#### [DIRECTIONS FOR THIS TASK]
Copy out each line of these records exactly as it stands, keeping every record.

[Raw records]
<<<<

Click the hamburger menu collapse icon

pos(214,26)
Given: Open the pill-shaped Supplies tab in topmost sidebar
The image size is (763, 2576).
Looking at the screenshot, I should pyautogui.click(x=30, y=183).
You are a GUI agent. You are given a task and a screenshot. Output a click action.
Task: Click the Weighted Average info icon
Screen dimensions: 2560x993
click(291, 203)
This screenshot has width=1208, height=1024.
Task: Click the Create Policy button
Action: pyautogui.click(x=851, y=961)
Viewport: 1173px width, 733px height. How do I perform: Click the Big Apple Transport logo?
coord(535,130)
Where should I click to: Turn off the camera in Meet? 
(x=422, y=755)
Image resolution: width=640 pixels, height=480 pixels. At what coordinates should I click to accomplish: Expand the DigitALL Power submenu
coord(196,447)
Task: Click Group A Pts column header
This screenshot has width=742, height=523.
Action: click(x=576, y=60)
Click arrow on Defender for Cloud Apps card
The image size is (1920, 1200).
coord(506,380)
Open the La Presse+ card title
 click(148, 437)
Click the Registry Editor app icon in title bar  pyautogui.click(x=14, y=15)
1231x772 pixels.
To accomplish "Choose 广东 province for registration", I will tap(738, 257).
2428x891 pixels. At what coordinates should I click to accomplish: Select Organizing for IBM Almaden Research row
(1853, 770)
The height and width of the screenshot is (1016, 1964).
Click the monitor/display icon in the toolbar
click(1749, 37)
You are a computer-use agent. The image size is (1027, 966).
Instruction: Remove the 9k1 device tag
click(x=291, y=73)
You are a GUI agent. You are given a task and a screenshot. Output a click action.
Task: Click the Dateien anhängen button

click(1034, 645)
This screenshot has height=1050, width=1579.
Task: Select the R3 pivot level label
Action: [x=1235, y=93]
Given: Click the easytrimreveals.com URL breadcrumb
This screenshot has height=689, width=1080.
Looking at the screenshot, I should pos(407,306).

>>>>

#### [FULL ANSWER]
Click the hamburger menu collapse icon

pos(214,26)
Given: Open the pill-shaped Supplies tab in topmost sidebar
The image size is (763, 2576).
Looking at the screenshot, I should pyautogui.click(x=30, y=183).
You are a GUI agent. You are given a task and a screenshot. Output a click action.
Task: Click the Weighted Average info icon
Screen dimensions: 2560x993
click(291, 203)
This screenshot has width=1208, height=1024.
Task: Click the Create Policy button
Action: pyautogui.click(x=851, y=961)
Viewport: 1173px width, 733px height. How do I perform: Click the Big Apple Transport logo?
coord(535,130)
Where should I click to: Turn off the camera in Meet? 
(x=422, y=755)
Image resolution: width=640 pixels, height=480 pixels. At what coordinates should I click to accomplish: Expand the DigitALL Power submenu
coord(196,447)
Task: Click Group A Pts column header
This screenshot has width=742, height=523.
Action: click(x=576, y=60)
Click arrow on Defender for Cloud Apps card
The image size is (1920, 1200).
coord(506,380)
Open the La Presse+ card title
 click(148, 437)
Click the Registry Editor app icon in title bar  pyautogui.click(x=14, y=15)
1231x772 pixels.
To accomplish "Choose 广东 province for registration", I will tap(738, 257).
2428x891 pixels. At what coordinates should I click to accomplish: Select Organizing for IBM Almaden Research row
(1853, 770)
The height and width of the screenshot is (1016, 1964).
Click the monitor/display icon in the toolbar
click(1749, 37)
You are a computer-use agent. The image size is (1027, 966).
Instruction: Remove the 9k1 device tag
click(x=291, y=73)
You are a GUI agent. You are given a task and a screenshot. Output a click action.
Task: Click the Dateien anhängen button

click(1034, 645)
This screenshot has height=1050, width=1579.
Task: Select the R3 pivot level label
Action: [x=1235, y=93]
Given: Click the easytrimreveals.com URL breadcrumb
This screenshot has height=689, width=1080.
Looking at the screenshot, I should pos(407,306).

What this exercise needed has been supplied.